-- WHAT IS NEEDED --
Summarize the text on business trust and corporate social impact in two sentences.

-- GIVEN TEXT --

START

The recently released 2020 Edelman Trust Barometer report points to some very surprising statistics. Namely, that business is now the most trusted institution – a major shift in how we collectively think about global governance. This shift is taking place on both the corporate culture and consumer levels: 73 percent of employees say they want the opportunity to change society through their work, and nearly two-thirds of consumers identify as belief-driven customers.
“We see that companies have an opportunity, one could even say a responsibility, to be catalysts for their many stakeholders, and to be involved in the community or involved as change-makers,” says Elizabeth Dove, Director of Corporate Citizenship at Volunteer Canada. Today, being that changemaker means more than the traditional corporate fundraising or occasional volunteering opportunity. Employees and consumers are looking for signs and actions that the corporations they engage with every day are using their power to better the communities they operate in.
In Canada, we look at three companies – Deloitte, TD Bank, and IG Wealth Management – that are building off of histories of corporate social responsibility while re-examining what impact means in 2020.

END

-- DATA SUPPLIED --
START

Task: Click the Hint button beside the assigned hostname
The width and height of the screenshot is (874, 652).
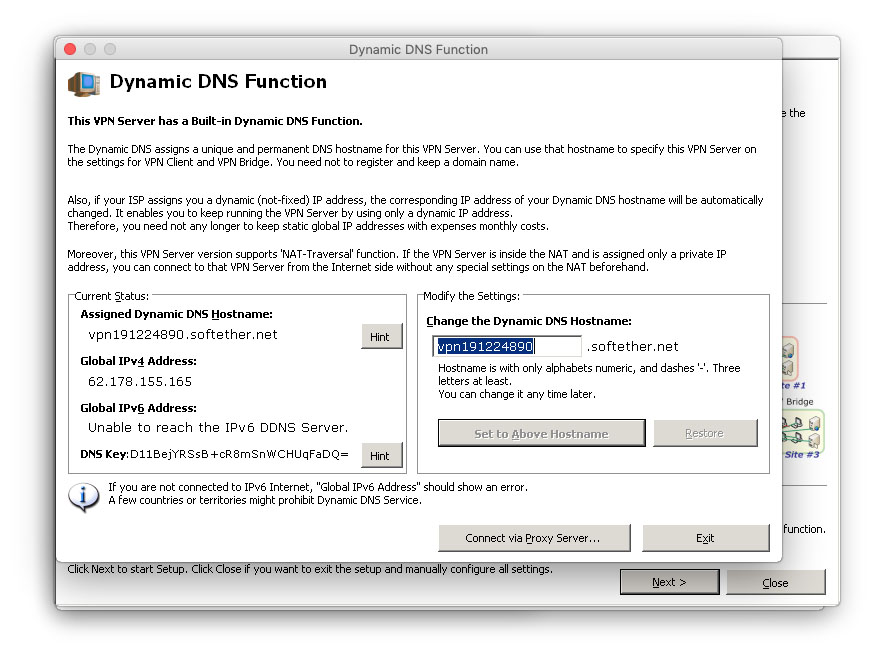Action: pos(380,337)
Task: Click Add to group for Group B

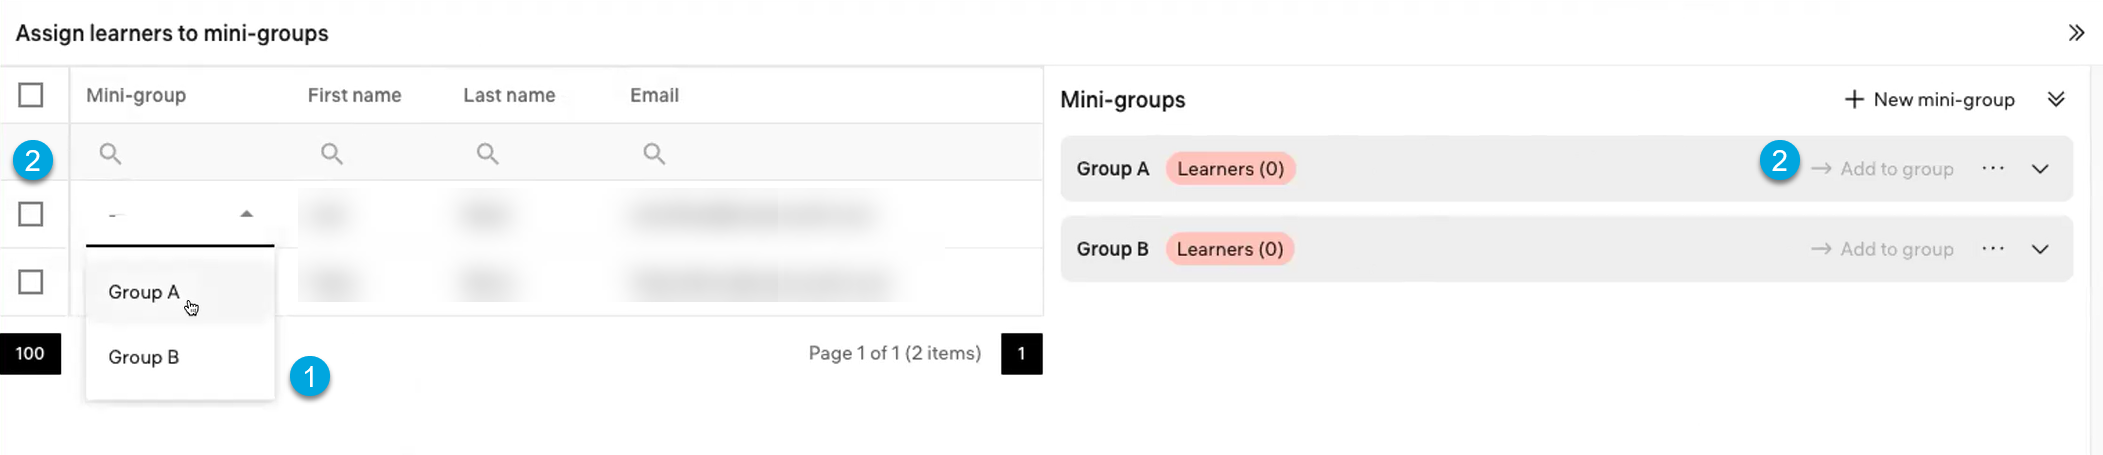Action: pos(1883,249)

END
START

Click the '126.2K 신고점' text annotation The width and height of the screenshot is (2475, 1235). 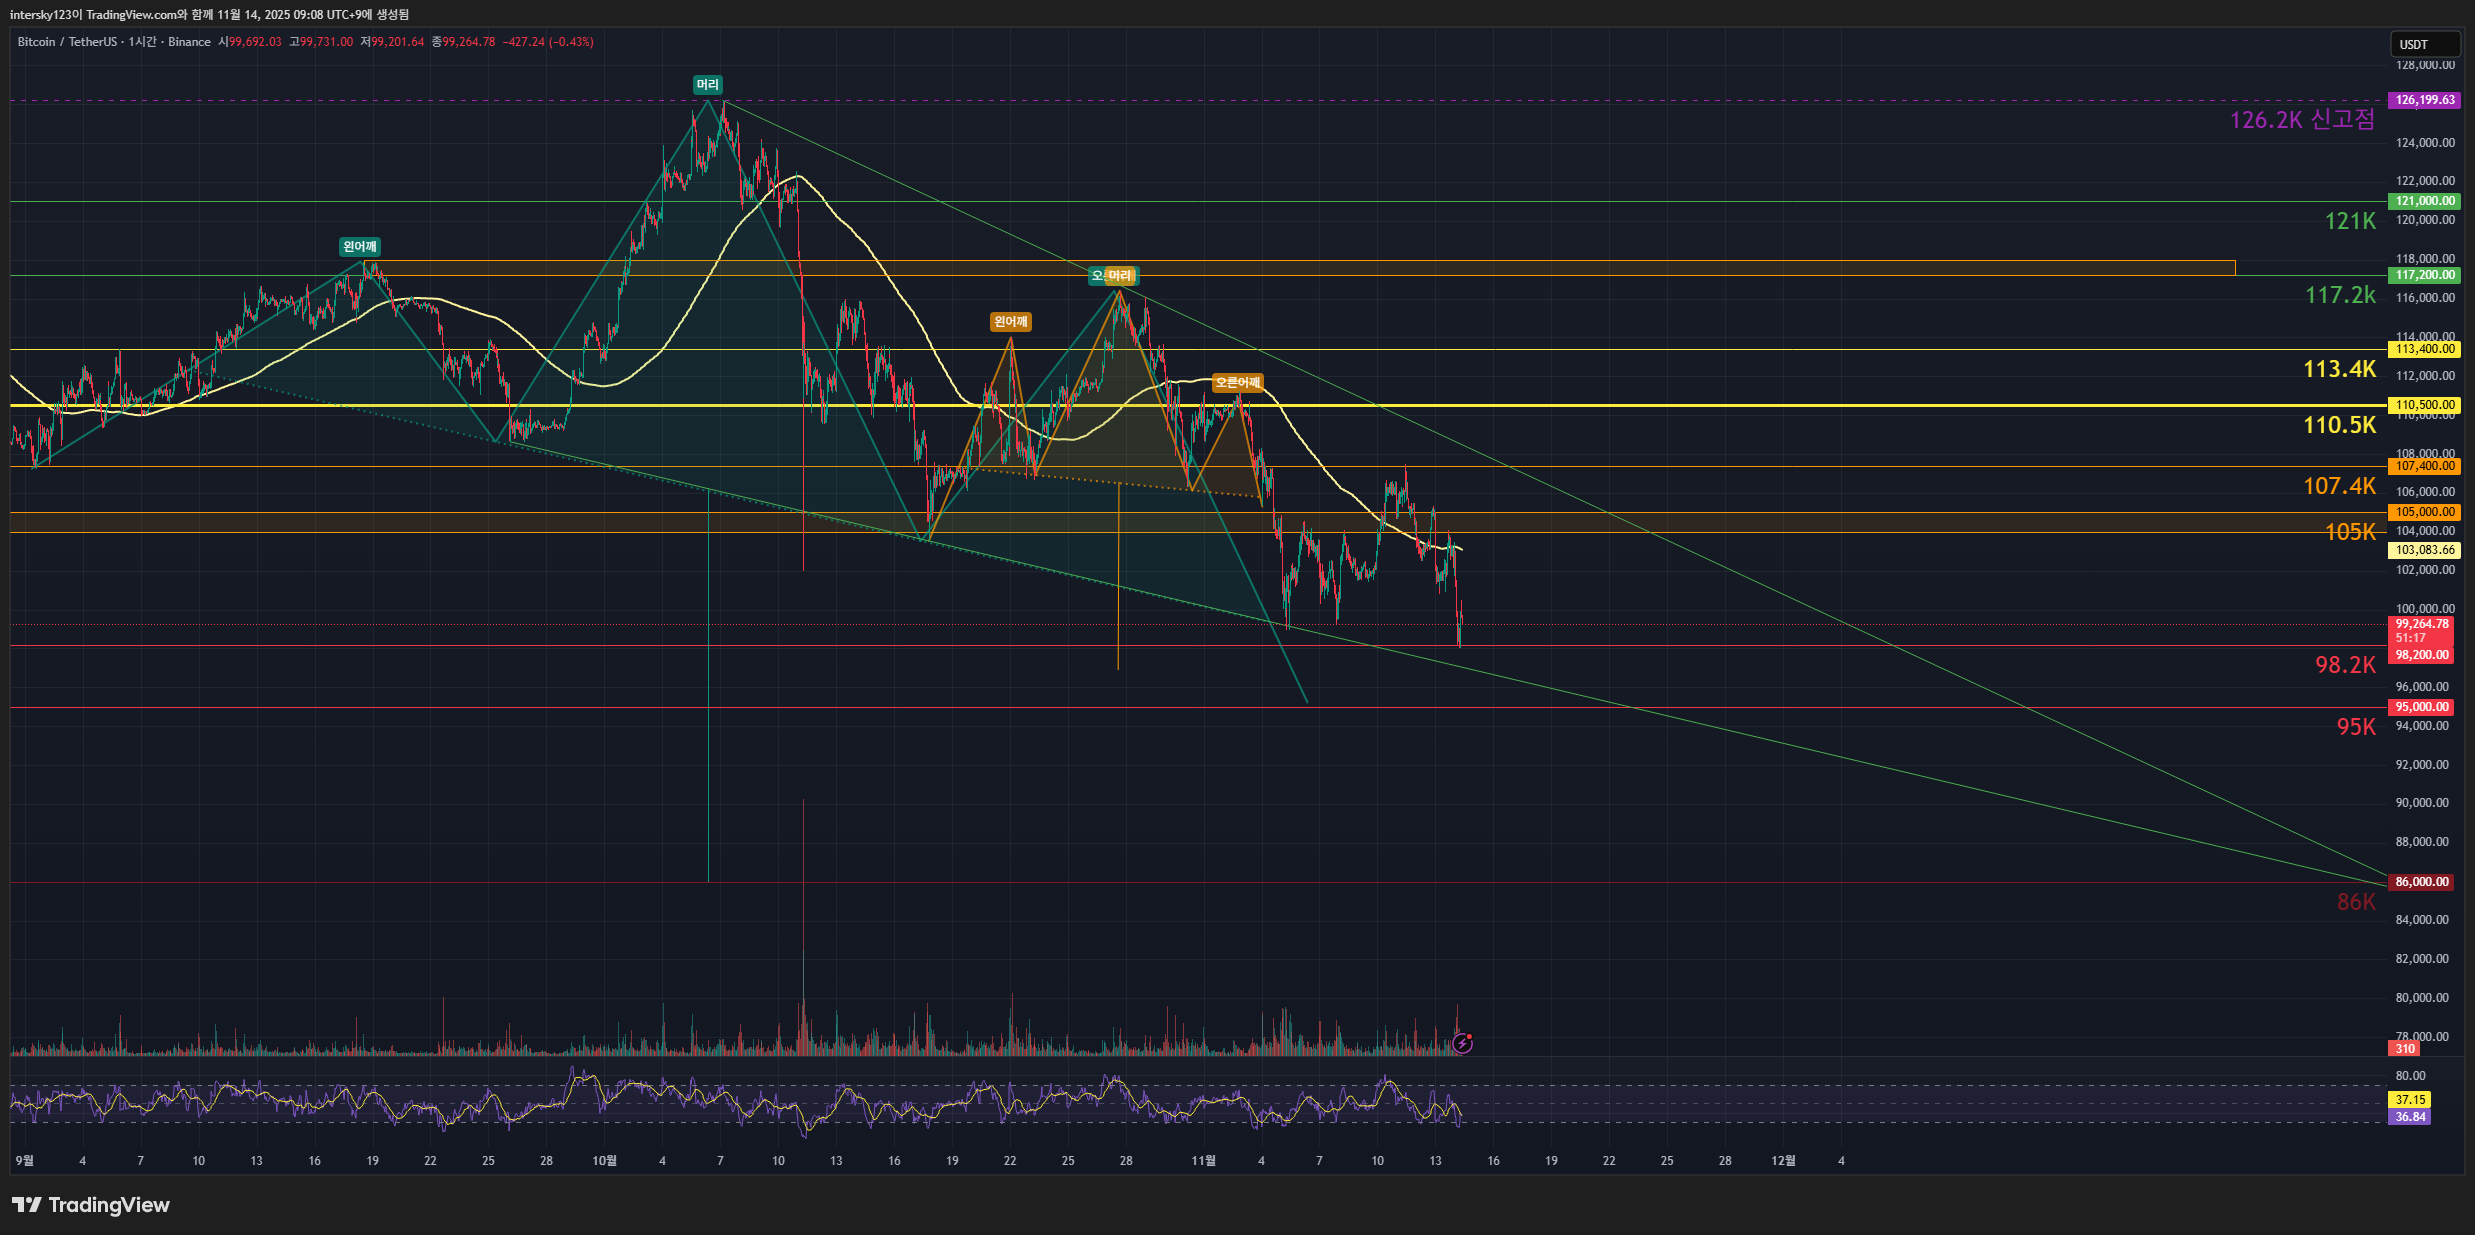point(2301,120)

END

-- WRITTEN ANSWER --
The 2020 Edelman Trust Barometer report finds that business is now the most trusted institution, a shift seen among employees, 73 percent of whom want to change society through their work, and among consumers, nearly two-thirds of whom identify as belief-driven customers. Elizabeth Dove of Volunteer Canada says companies have an opportunity to act as change-makers, which now means more than traditional fundraising or occasional volunteering, and Deloitte, TD Bank, and IG Wealth Management are presented as Canadian companies re-examining what impact means in 2020.